WORK TO COMPLETE:
Reproduce the items starting at the line containing "Viewport: 1191px width, 611px height." and ending at the line containing "pos(214,277)", with "Ellipse shape tool" changed to "Rectangle shape tool" and everything else left as it is.

PROVIDED DATA:
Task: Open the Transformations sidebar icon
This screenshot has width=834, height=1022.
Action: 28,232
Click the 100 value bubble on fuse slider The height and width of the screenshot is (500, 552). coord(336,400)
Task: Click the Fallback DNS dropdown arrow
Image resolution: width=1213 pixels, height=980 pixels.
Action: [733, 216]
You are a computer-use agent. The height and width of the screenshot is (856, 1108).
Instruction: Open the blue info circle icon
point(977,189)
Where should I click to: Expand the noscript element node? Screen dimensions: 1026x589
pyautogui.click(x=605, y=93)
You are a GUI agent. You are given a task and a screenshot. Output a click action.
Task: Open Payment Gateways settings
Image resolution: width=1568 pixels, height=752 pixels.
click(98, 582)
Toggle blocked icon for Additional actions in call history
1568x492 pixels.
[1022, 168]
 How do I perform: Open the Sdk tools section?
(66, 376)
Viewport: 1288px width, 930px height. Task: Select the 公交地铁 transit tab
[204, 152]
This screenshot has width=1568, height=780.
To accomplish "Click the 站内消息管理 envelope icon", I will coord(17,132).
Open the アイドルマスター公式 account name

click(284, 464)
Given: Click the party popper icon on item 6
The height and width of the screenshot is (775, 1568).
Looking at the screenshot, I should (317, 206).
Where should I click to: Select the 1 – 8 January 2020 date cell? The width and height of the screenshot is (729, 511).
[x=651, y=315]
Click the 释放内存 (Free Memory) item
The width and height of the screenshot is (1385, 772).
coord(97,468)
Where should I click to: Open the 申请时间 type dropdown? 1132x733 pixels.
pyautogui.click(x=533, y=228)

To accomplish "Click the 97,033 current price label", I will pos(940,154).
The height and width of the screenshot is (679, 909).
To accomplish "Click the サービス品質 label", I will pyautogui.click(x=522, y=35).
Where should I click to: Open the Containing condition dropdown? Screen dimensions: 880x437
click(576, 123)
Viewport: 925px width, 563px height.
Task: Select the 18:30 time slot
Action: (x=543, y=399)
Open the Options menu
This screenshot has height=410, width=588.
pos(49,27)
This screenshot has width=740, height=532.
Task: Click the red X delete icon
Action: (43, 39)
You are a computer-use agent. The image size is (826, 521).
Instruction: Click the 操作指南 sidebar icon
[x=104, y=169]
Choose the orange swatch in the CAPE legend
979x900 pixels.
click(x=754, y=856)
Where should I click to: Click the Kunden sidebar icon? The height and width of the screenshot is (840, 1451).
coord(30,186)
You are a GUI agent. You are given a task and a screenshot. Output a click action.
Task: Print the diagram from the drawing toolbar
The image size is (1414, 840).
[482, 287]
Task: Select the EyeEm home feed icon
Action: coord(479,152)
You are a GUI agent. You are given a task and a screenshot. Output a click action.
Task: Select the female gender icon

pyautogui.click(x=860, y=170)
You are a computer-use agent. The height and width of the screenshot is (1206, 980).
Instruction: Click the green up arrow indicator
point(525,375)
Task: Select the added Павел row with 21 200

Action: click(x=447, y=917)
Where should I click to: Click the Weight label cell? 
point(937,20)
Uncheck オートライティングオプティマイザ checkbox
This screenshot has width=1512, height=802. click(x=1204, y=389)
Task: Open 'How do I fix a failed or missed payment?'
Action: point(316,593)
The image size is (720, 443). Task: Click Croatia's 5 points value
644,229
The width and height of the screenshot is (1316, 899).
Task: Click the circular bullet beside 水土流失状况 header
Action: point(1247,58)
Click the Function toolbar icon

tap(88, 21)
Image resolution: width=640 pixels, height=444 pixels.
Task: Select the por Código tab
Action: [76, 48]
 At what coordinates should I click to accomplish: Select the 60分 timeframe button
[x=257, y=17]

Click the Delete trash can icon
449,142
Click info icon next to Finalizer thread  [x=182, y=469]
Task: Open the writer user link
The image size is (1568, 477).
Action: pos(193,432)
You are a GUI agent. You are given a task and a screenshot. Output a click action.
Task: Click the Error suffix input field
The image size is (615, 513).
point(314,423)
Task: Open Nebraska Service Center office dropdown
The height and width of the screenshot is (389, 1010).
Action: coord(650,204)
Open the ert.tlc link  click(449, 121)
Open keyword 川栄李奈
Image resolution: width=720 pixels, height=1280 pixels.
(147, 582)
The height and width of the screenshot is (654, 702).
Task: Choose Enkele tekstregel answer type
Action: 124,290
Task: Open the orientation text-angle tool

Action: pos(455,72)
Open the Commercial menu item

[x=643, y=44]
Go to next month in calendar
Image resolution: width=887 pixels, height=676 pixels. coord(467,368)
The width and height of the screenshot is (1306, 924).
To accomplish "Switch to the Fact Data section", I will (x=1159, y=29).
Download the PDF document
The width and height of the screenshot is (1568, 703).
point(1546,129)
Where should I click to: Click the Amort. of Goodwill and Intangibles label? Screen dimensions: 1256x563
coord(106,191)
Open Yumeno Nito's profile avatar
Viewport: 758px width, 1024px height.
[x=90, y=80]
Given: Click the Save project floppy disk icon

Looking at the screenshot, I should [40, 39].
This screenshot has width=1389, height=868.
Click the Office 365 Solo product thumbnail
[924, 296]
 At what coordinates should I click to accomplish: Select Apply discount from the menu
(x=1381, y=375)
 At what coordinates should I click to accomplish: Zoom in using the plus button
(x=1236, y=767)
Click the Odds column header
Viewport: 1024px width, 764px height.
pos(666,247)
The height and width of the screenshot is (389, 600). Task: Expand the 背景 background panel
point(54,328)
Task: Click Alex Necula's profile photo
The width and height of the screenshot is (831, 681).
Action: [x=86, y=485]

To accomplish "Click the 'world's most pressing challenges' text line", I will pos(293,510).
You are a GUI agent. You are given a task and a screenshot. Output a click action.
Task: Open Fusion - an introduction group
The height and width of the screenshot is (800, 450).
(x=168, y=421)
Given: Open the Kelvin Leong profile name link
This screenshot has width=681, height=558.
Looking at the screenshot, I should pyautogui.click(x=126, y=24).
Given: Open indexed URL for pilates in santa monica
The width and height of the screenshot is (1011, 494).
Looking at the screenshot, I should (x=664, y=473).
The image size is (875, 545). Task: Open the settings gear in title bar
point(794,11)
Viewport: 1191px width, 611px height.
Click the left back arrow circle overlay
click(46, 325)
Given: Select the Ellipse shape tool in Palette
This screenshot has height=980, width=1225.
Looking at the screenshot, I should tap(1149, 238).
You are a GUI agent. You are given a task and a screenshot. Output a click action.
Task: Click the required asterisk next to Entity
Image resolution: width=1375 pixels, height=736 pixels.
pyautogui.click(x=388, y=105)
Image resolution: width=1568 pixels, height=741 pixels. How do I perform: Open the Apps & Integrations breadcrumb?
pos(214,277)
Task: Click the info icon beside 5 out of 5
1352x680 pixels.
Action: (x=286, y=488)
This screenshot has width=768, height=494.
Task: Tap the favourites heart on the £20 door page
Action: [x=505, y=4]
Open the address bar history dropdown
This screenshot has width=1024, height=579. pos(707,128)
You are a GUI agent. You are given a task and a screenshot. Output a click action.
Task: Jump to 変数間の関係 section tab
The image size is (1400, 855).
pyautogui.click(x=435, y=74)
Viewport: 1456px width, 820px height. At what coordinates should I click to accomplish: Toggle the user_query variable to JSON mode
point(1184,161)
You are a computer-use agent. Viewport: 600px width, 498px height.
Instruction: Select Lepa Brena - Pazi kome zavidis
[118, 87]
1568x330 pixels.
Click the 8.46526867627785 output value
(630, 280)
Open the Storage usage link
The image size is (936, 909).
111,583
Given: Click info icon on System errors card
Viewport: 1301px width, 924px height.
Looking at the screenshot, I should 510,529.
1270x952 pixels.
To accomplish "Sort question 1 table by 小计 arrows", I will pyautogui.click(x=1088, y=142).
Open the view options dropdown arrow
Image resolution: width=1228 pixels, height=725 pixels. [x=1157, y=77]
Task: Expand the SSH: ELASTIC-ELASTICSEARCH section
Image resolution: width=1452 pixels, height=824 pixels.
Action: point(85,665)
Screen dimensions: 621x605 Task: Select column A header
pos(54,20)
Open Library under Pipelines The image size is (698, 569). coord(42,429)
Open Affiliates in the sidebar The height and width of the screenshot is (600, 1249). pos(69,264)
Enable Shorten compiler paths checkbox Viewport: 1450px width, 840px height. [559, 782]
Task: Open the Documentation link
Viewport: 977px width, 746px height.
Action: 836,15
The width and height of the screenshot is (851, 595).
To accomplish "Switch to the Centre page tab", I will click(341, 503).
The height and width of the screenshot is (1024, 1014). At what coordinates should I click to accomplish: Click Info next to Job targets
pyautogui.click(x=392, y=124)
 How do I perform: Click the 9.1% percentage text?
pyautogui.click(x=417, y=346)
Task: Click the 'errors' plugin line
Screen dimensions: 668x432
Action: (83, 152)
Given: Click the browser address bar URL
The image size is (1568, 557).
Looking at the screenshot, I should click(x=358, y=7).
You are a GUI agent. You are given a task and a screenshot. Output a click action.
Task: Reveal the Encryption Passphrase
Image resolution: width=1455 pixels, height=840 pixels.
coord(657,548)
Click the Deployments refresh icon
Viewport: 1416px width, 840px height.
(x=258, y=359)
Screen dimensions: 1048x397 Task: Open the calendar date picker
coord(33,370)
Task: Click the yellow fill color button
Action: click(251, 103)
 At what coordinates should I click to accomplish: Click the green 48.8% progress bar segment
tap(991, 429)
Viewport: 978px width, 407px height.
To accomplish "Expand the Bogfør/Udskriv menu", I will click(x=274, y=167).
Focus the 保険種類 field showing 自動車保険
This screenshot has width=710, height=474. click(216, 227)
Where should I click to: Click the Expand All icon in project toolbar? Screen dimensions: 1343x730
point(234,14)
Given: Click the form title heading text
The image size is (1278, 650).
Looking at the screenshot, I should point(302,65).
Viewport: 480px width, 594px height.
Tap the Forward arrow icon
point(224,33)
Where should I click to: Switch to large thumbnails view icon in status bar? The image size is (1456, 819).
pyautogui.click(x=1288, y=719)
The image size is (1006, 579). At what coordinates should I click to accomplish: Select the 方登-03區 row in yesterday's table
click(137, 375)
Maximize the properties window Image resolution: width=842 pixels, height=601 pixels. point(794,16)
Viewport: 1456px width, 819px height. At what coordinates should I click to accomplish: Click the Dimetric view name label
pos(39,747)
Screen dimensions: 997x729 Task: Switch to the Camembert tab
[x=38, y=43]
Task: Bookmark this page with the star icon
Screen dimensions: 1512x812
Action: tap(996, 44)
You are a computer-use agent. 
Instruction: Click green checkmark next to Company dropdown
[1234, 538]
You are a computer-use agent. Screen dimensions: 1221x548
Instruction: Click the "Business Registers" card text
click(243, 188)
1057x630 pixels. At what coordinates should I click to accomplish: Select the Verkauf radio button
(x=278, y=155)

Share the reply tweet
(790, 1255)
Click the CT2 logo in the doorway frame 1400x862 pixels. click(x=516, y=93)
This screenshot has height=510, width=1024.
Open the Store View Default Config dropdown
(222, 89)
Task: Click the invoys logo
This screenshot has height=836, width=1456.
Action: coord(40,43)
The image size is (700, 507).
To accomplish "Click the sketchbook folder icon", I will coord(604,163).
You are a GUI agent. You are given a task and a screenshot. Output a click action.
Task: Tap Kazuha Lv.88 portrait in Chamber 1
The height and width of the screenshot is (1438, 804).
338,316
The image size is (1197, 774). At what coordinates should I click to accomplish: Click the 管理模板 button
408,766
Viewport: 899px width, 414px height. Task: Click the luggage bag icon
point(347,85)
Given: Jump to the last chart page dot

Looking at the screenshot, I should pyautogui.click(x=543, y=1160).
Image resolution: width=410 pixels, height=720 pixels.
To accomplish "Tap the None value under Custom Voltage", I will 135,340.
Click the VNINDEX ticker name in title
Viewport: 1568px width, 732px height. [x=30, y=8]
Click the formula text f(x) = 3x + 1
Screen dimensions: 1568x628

EXPECTED OUTPUT:
Viewport: 1191px width, 611px height.
Click the left back arrow circle overlay
click(46, 325)
Given: Select the Rectangle shape tool in Palette
This screenshot has height=980, width=1225.
Looking at the screenshot, I should tap(1149, 238).
You are a GUI agent. You are given a task and a screenshot. Output a click action.
Task: Click the required asterisk next to Entity
Image resolution: width=1375 pixels, height=736 pixels.
pyautogui.click(x=388, y=105)
Image resolution: width=1568 pixels, height=741 pixels. How do I perform: Open the Apps & Integrations breadcrumb?
pos(214,277)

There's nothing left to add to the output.